▶ _Supplied material_
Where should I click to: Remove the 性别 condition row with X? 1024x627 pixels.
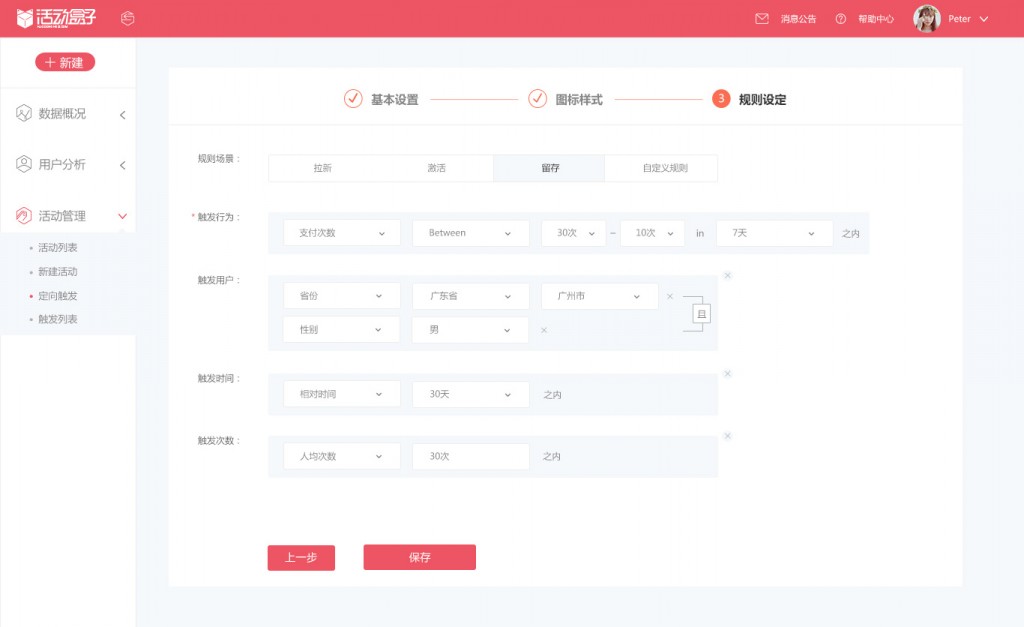(x=544, y=330)
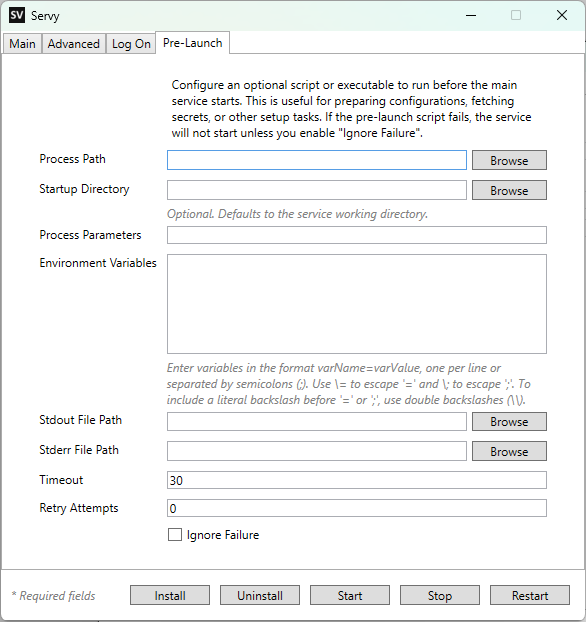Stop the service with the Stop button
Screen dimensions: 586x622
[x=440, y=595]
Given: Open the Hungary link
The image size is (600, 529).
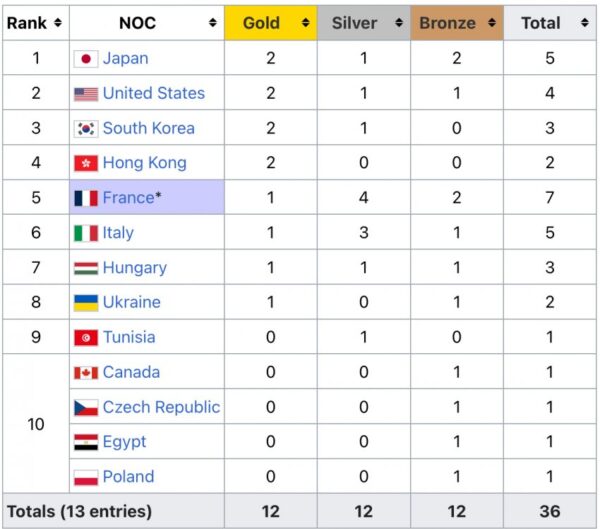Looking at the screenshot, I should pos(135,268).
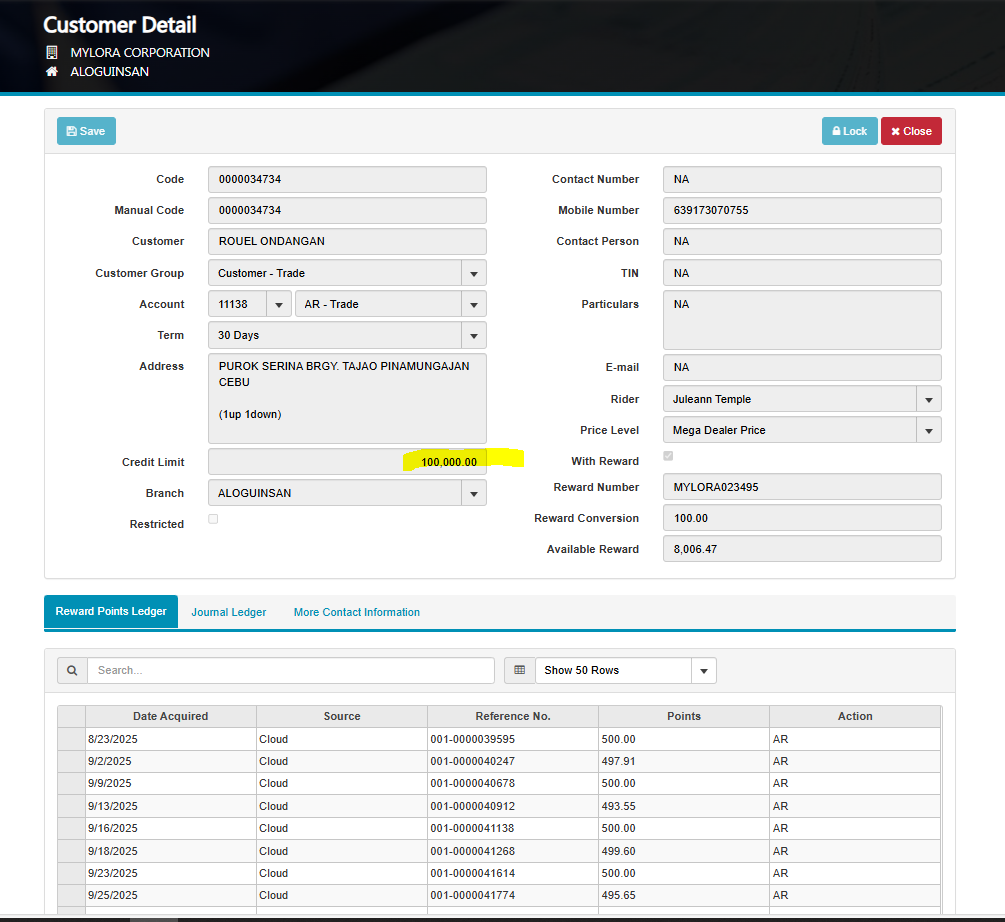Viewport: 1005px width, 922px height.
Task: Toggle the With Reward checkbox
Action: coord(668,456)
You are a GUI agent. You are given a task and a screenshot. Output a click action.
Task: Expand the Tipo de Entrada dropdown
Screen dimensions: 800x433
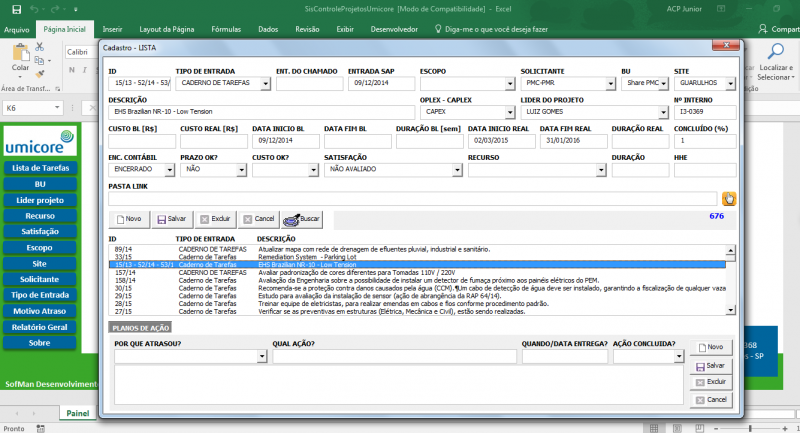(x=265, y=84)
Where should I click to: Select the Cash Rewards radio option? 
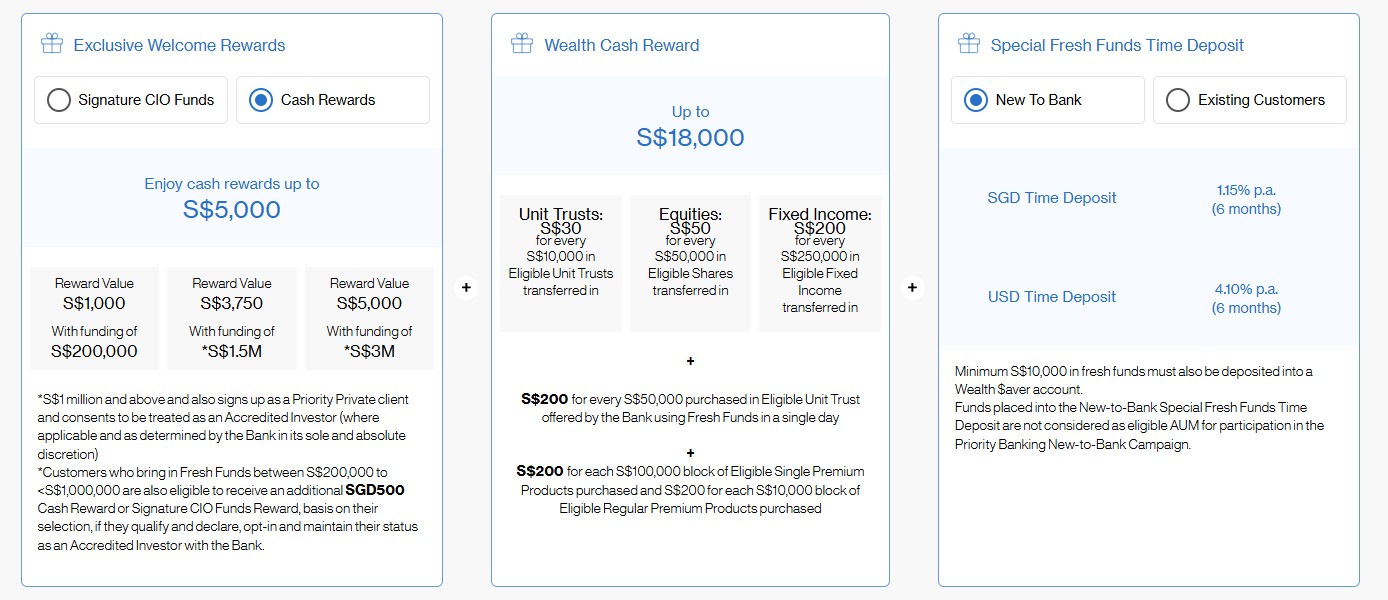pyautogui.click(x=261, y=100)
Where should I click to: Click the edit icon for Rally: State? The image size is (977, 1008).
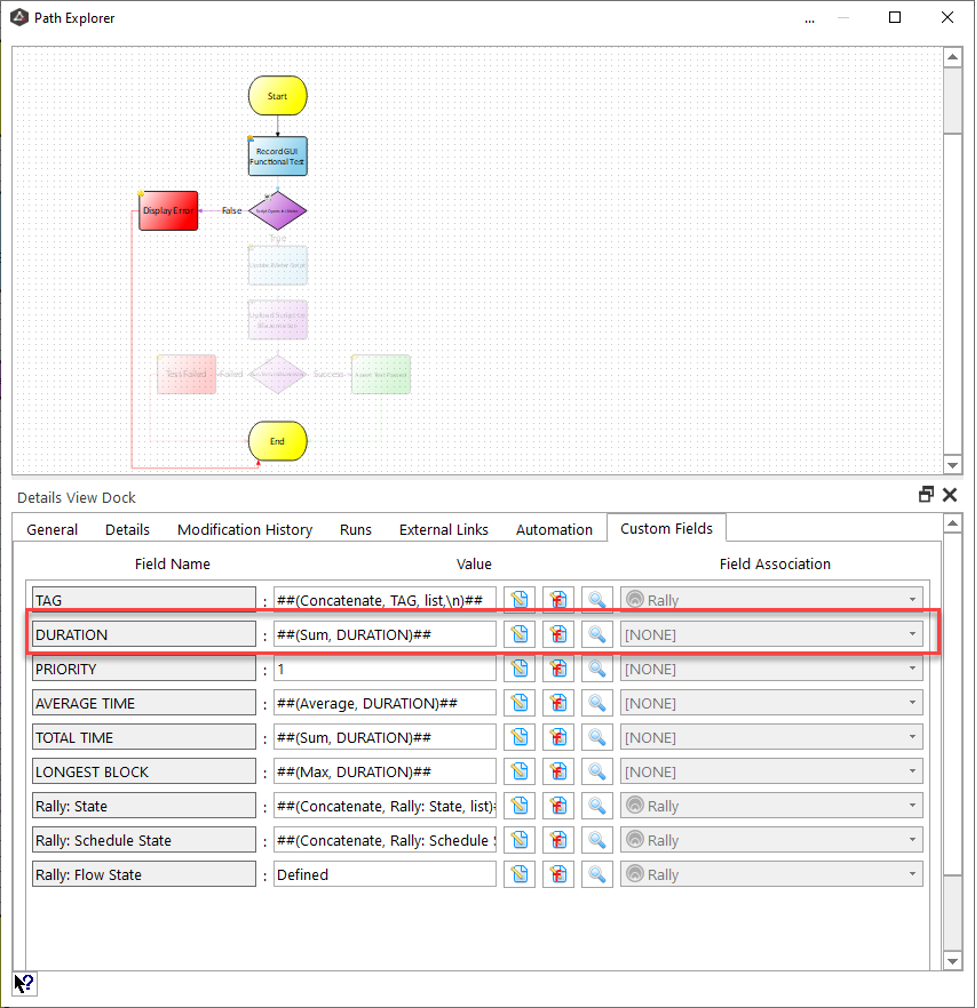519,806
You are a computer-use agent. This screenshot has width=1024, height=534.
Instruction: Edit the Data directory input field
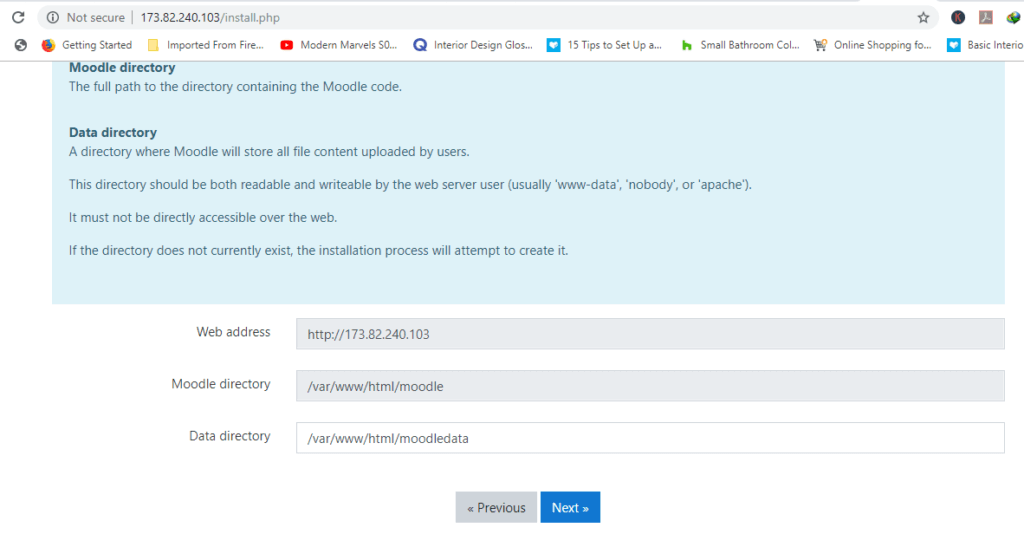pyautogui.click(x=649, y=438)
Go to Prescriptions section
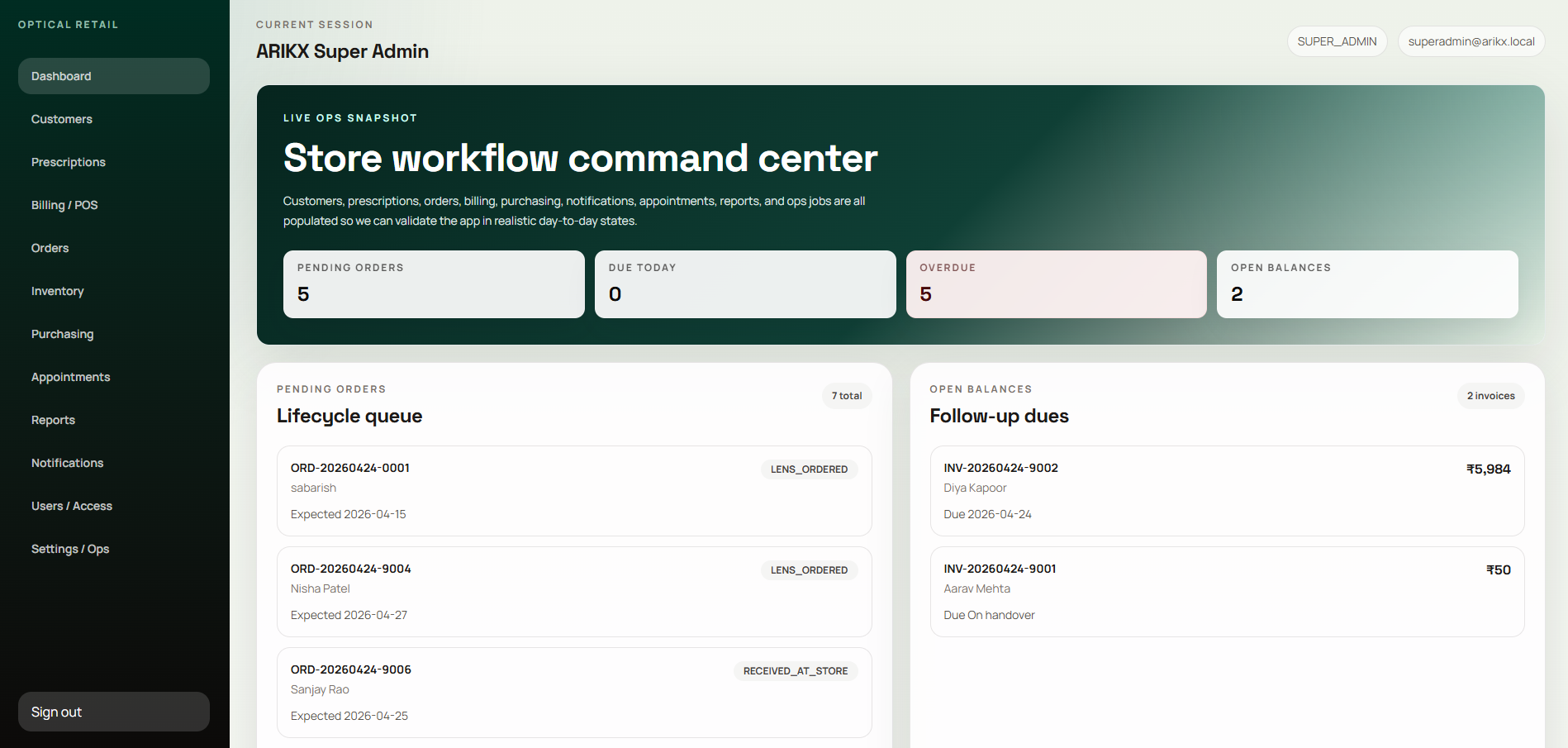Viewport: 1568px width, 748px height. pyautogui.click(x=69, y=162)
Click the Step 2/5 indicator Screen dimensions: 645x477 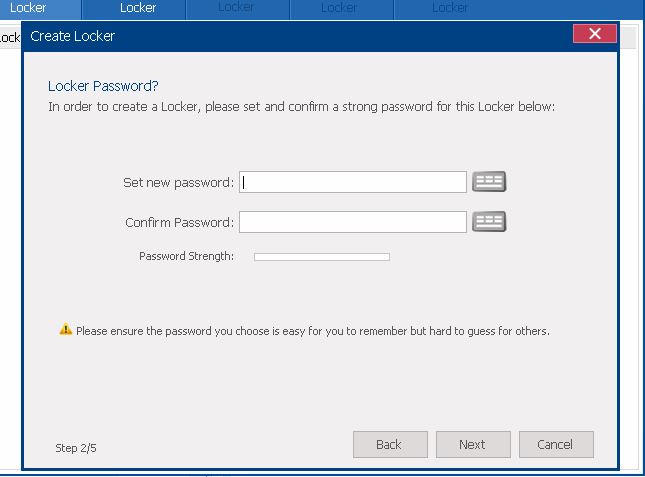coord(76,448)
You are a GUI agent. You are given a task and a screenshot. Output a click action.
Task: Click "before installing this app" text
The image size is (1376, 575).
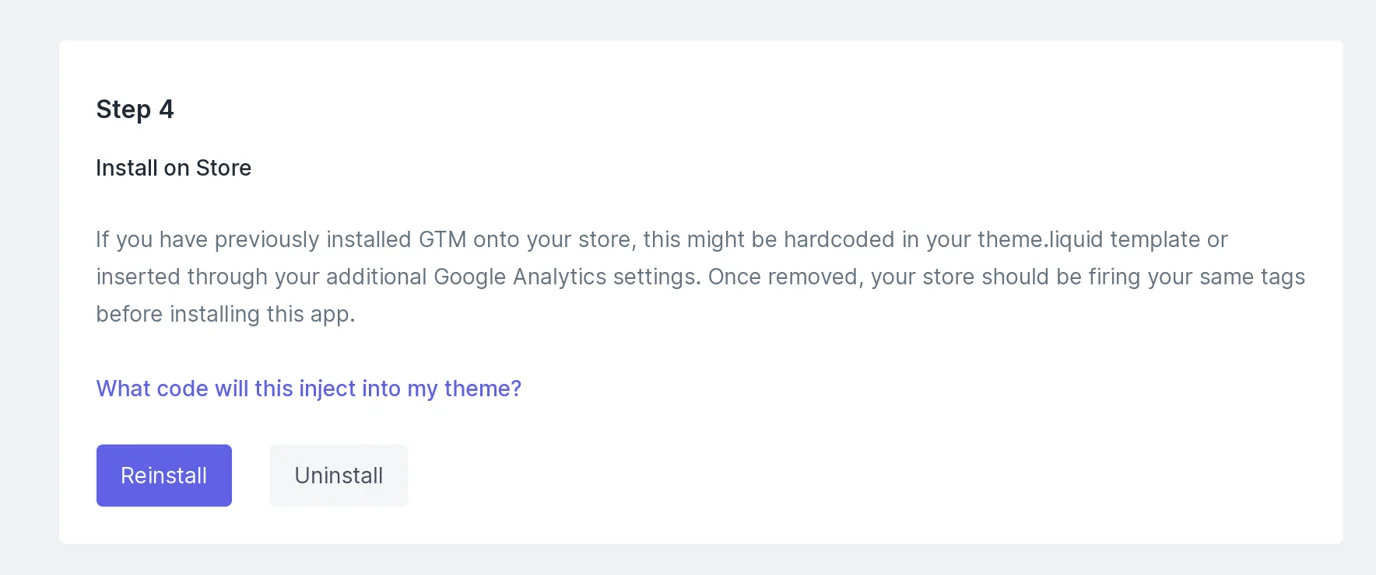(x=225, y=314)
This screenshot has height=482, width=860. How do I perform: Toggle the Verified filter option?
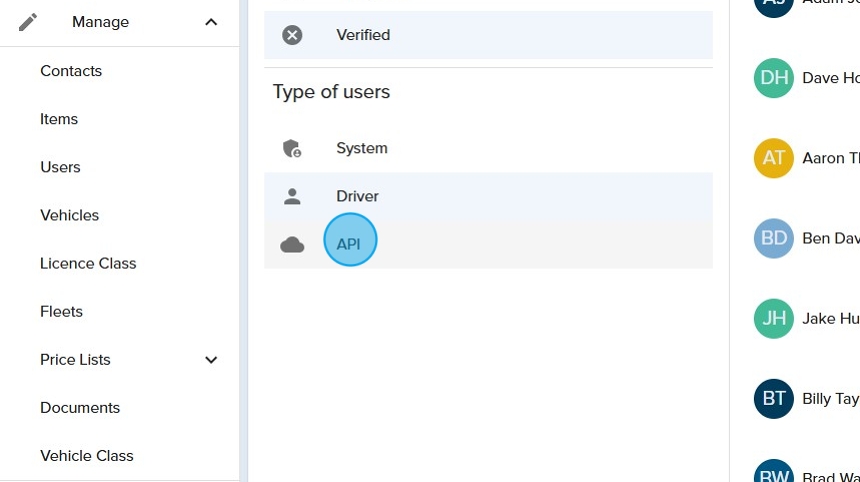[x=363, y=35]
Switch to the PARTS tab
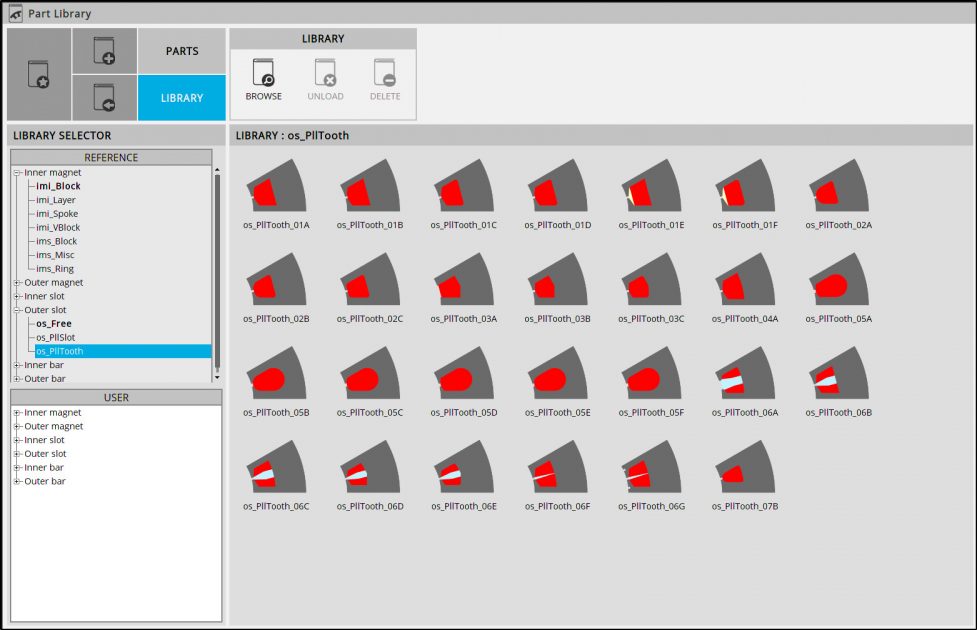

▶ _Exercise requirements_
Take the records from their first line through the line containing "You are a computer-use" and please return exactly those lines, both ends included, minus the pictures.

▶ _Written solution_
Where should I click to: Remove the 性别 condition row with X? 1024x627 pixels.
(x=544, y=330)
Stop the service with the Stop button
Screen dimensions: 586x622
[x=440, y=595]
Given: Open the Hungary link
The image size is (600, 529).
Looking at the screenshot, I should pos(135,268).
Viewport: 1005px width, 922px height.
Task: Toggle the With Reward checkbox
Action: coord(668,456)
You are a GUI agent. You are given a task and a screenshot. Output a click action.
Task: Expand the Tipo de Entrada dropdown
Screen dimensions: 800x433
(x=265, y=84)
Where should I click to: Select the Cash Rewards radio option? 
pyautogui.click(x=261, y=100)
Where should I click to: Click the edit icon for Rally: State? The image size is (977, 1008).
519,806
You are a computer-use agent. This screenshot has width=1024, height=534.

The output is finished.